Aim of the exercise: Scan the material and copy out each line where the word "sidebar" occurs.

▬▬▬▬▬▬

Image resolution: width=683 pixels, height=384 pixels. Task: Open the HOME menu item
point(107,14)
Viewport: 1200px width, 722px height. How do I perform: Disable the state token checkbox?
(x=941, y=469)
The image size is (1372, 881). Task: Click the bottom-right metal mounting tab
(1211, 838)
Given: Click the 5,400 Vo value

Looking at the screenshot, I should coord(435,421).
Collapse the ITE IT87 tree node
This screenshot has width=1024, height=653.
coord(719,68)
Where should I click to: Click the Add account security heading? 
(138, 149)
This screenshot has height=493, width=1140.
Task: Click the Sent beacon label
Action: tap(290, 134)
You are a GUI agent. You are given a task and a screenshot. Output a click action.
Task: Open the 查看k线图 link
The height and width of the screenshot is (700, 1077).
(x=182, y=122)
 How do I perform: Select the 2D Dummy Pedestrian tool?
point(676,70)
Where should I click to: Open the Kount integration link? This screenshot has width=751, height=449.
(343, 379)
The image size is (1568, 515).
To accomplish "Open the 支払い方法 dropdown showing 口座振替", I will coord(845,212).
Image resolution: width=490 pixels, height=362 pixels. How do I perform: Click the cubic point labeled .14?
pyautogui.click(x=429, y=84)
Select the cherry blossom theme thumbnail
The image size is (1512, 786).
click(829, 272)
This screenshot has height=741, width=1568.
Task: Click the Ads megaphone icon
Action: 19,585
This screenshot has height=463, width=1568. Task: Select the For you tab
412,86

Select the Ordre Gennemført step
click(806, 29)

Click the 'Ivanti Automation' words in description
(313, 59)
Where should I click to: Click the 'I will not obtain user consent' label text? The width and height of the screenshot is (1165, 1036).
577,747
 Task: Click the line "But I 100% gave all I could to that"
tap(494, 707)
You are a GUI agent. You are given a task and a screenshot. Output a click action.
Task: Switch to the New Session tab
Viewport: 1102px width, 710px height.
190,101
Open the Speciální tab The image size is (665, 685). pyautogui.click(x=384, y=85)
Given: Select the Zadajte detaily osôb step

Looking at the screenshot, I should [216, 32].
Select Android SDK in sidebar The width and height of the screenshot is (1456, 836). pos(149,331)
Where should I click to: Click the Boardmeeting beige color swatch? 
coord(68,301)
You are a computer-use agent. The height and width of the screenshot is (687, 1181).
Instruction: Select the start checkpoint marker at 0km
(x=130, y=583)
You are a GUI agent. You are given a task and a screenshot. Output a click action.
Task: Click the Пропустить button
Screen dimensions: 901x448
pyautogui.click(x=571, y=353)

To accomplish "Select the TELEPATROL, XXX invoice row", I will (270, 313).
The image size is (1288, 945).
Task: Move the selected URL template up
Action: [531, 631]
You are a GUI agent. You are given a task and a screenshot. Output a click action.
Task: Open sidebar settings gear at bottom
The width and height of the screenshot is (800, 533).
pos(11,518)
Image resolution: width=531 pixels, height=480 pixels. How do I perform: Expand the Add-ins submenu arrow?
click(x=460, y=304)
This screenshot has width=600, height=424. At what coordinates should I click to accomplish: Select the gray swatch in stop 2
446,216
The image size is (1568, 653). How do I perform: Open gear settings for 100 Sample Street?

▬▬▬▬▬▬

Task solution:
Select Android SDK in sidebar The width and height of the screenshot is (1456, 836). pos(149,331)
Task: Open sidebar settings gear at bottom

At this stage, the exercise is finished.